Esta es, según analistas vaticanos, la mayor y quizás más impredecible elección papal de la historia moderna. Un reflejo de ello es que muchos de los cardenales con derecho a voto nunca antes habían trabajado juntos, debido a que Francisco, fiel a su estilo descentralizado, evitó convocar consistorios plenarios.
El desconocimiento mutuo complica los consensos. Y sin consensos, el Espíritu Santo, aunque inspire, no decide: son los hombres quienes deben votar, debatir y, finalmente, acordar.
Normas estrictas
La jornada del martes fue la última en la que los cardenales pudieron respirar el aire libre de Roma. Ahora están confinados en la residencia de Casa Santa Marta, aislados del mundo exterior. Ahí se entregaron sus teléfonos móviles, se sellaron ventanas y se sortearon las habitaciones.
Una vez cruzado el umbral, la única manera de salir será cuando el humo blanco ascienda desde la chimenea de la Sixtina. Y si algún participante viola el juramento de secreto, el castigo no es menor: la excomunión latae sententiae, inmediata y automática. El silencio, aquí, no es una virtud: es ley.
La presión del tiempo también pesa. Aunque no hay una fecha límite, la mayoría de los participantes coinciden en que el proceso debe ser breve. Muchos creen que el nuevo papa será elegido antes del domingo. Ese alguien deberá no solo liderar, sino sanar. Porque si algo está claro, es que el futuro pontífice tendrá que recomponer una Iglesia dividida por ideologías, geografías y heridas aún abiertas, como los abusos sexuales del clero.
Los favoritos
En la quiniela de los papables, las apuestas fluctúan cada hora. Robert Prevost, cardenal estadounidense de perfil moderado, ha ganado terreno en los últimos días. Otros nombres incluyen al reformista filipino Luis Antonio Tagle, a Pietro Parolin, diplomático estelar aunque tachado de gris, y al canadiense Michael Czerny, defensor de los migrantes.

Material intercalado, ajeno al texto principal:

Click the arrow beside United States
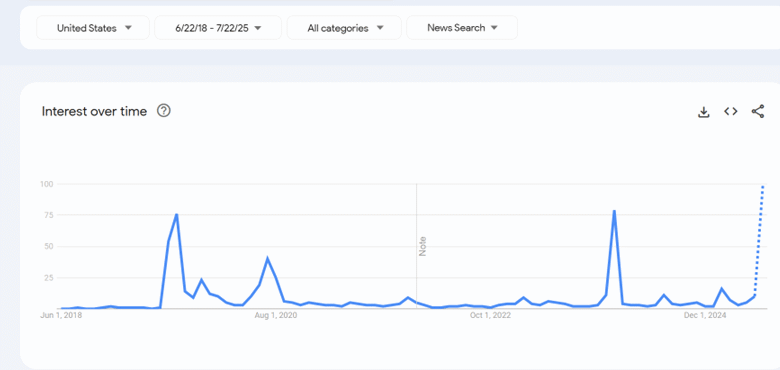The width and height of the screenshot is (780, 370). click(x=128, y=28)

Del lado conservador, suenan con fuerza figuras como Robert Sarah, el severo cardenal guineano crítico de Francisco, y el húngaro Péter Erdő. Aunque, como dice la sabiduría vaticana: “El que entra al cónclave como papa, sale cardenal”.
Y mientras los pasillos de Santa Marta se llenan de murmullo contenido y pasos medidos, hay espacio también para lo humano, lo mundano y lo anecdótico. Como el cardenal que confundió el minibar con un servicio gratuito y terminó ofreciendo rondas que luego pesaron en la factura.
O como el español Santos Abril, apasionado del tenis y estratega de la interrupción oportuna para evitar perder un set. Son guiños de comedia en un drama milenario, como si Paolo Sorrentino estuviera esbozando ya su próximo guion.
Detrás de cada detalle —la elección de las habitaciones por sorteo, las 80 cerraduras colocadas en cada acceso, la supervisión estricta de monjas y técnicos— hay una coreografía diseñada no solo para garantizar la seguridad, sino la pureza del proceso.
Todos, desde cocineros hasta médicos, han prestado juramento ante el cardenal camarlengo Kevin Farrell. Porque en estos días, cualquier filtración puede no solo enturbiar la elección, sino acarrear consecuencias espirituales de primer orden.
De fondo, persiste la tensión simbólica: ¿permanecerá el nuevo papa en la modesta Casa Santa Marta como hizo Francisco, o volverá al palacio apostólico que tantos ven como la sede “legítima”?